Henry Carroll Timmonds (May 12, 1853 – July 4, 1913) was an American judge and state legislator.
The oldest child of Dr. Landon Marion Timmonds and Jane Mandeville Tichenor, was born in Knoxville, Iowa, on May 12, 1853, less than a year after his parents moved there. Most of his life was spent in Missouri, growing up in Lamar and the general Barton County area where he was "Principal of Public Schools" for one term (seemingly at the young age of only 19 or 20), then marrying Katherine Faust in 1873 and moving to neighboring Cedar County, where he became editor (and printer) of the “Stockton Journal” from 1873 to 1878.

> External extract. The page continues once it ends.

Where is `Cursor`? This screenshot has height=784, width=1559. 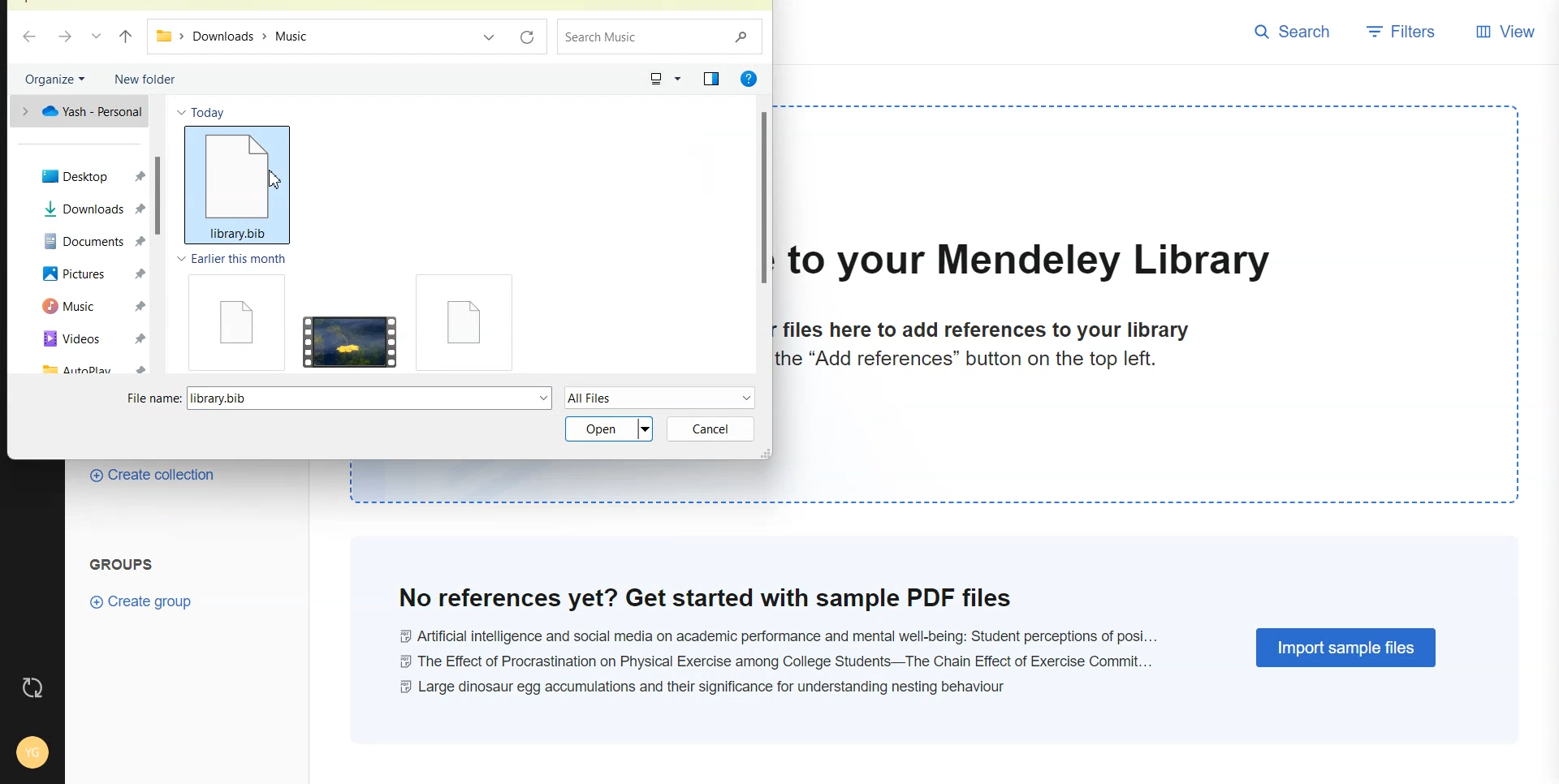
Cursor is located at coordinates (275, 178).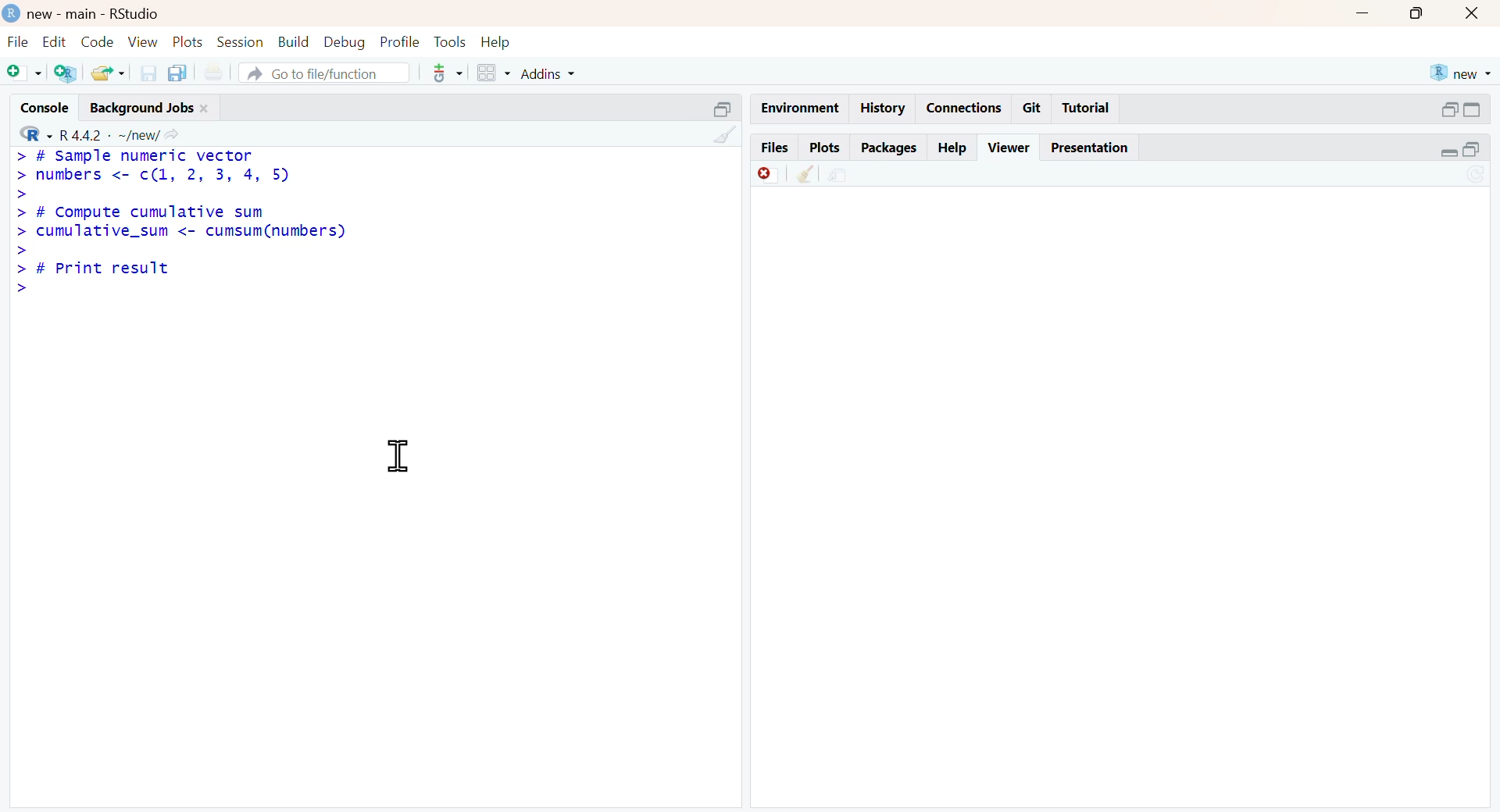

Even prior to his marriage and work as a journalist, H. C. Timmonds (called "Carroll" by his friends) had been interested in the law, and had read law under a local Lamar attorney. He continued to study the subject while producing the newspaper and while Superintendent of Stockton Schools for two years. Finally, after studying under Judge D. P. Stratton, he was admitted to the Stockton bar in 1880, becoming a lawyer. (His third child, the first after his being admitted to the bar, was Reba Stratton Timmonds, presumably so named as to honor Judge Stratton.) After passing the bar, Henry Carroll Timmonds moved back to Lamar, and set up legal offices with several other local attorneys, becoming Prosecuting Attorney for Barton County for two terms.
After a few years, he entered politics, running as a Democrat for the office of representative to the state legislature from Barton County, to which he was elected in 1887. He served in the thirty-fourth Missouri General Assembly, and was on the Judicial Committee.
Several years after his career as a legislator ended he was elected Judge of the Twenty-sixth Judicial Circuit Court, a position he held for about five years. After that time he was usually called Judge Timmonds. During his years as a judge, Henry Carroll Timmonds tried one case which involved much local and even some national interest, one of the so-called "boodle" trials. These cases involved several state senators who had solicited "boodle" (bribe money) in exchange for their votes. Oddly, this was not contrary to any Missouri statute at the time. Judge Timmonds, though, found Senator W. P. Sullivan guilty under the common law, and the senator was convicted and fined, thus setting a significant precedent.
Judge Timmonds moved to Kansas City, Missouri, in 1905, becoming a law partner of U. S. Senator William Warner. He was injured in a carriage accident that killed his wife, Katherine "Kate" Faust, in 1909, but remarried the next year, to Anastasia Murray. He died on July 4, 1913.